Gabart va devoir ralentir dans les prochains jours

Nous avons eu Francois Gabart au téléphone ce jeudi 15h alors qu’il venait de battre le record Ouessant – Cap de Bonne Espérance.

Comment ca va ?
Ca va super bien. Ravi d’être là à cette place la. Jamais je n’aurai imaginé être içi en avance. C’est assez génialissime. Le bateau et le bonhomme vont bien. On va faire un check demain mais les 24h prochaines s’annoncent très difficiles.

Quel est la part du bateau et de l’homme dans ta réussite ?
Francois : On ne sait pas. On ne peut pas aller dans l’Indien sans une bonne méteo. Il faut tenir le rythme de cette fenêtre. On ne peut pas faire la part des choses entre le bateau, l’homme, l’équipe, le routage. C’est un ensemble.

Avant le départ, tu disais que le record de Thomas était impossible, tu es surpris ?
J’en suis carrément surpris. Je reste persuadé que ça va être compliqué. Mes chances, mon pourcentage de battre le record a augmenté. C’est carrément une surprise. Je suis un rêveur, on imagine toujours les meilleurs scenarii mais je n’imaginais pas celui-là!

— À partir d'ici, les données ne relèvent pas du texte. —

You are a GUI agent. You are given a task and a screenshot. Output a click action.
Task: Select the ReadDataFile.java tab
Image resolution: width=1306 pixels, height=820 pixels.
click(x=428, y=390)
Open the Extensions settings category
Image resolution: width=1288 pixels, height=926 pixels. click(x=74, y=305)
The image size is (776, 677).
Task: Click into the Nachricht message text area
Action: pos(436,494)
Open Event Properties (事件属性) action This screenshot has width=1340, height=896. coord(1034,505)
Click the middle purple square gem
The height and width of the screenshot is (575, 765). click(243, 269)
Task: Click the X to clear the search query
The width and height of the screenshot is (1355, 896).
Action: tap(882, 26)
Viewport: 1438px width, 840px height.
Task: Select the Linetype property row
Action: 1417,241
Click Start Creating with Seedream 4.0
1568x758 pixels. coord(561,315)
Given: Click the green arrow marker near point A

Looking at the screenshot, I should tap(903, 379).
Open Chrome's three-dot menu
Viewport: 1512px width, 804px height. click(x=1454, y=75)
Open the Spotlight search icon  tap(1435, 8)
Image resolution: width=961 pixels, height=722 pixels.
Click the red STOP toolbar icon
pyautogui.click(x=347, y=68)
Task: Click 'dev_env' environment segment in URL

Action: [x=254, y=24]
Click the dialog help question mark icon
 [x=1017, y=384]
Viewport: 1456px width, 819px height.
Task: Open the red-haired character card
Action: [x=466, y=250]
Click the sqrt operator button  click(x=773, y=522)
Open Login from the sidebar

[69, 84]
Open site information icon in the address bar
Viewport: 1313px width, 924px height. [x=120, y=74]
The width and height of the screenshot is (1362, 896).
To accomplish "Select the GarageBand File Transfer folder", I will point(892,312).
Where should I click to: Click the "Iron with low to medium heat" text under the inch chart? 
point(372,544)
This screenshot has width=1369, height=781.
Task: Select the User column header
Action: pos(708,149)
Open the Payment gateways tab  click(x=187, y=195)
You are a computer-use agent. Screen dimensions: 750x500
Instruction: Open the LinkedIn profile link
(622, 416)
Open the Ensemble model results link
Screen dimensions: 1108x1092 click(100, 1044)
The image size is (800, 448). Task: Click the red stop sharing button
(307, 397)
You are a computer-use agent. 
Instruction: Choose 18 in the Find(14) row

En terme de rythme à bord ?
C’est les paradoxes de la vitesse. Il y a des journées comme hier à 30-32 nds de moyenne c’est facile et ça va tout seul. Depuis le départ le Pot au Noir et le lendemain cela a été très éprouvant en choquant et bordant souvent. Les jours où j’allais le moins vite c’était le plus dur. Le record des 24h, c’était très exigeant en terme de concentration.

Tu as rencontré des iceberg, comment cela s’annonce devant toi ?
Les iceberg sont maintenant derrière moi pour l’instant. J’ai du remonter et avant de vous avoir au téléphone j’ai du faire une manoeuvre pour me replacer. J’étais coincé entre les iceberg d’un coté et pas de vent de l’autre.
La zone est derrière. La grosse difficuluté ça va être la dépression qui s’annonce qui risque d’être très violente avec surtout une mer très forte. Une moyenne de 6m de hauteur mais avec certaine qui pourrait atteindre 12 voire 14 m. Ça fait beaucoup et je vais devoir faire le dos rond et ralentir la nuit prochaine. L’idée est de ne pas casser la bateau. C’est ce qui me préoccupe pour l’instant. J’aurai pu m’échapper dans le sud mais avec les iceberg, ce n’est pas possible.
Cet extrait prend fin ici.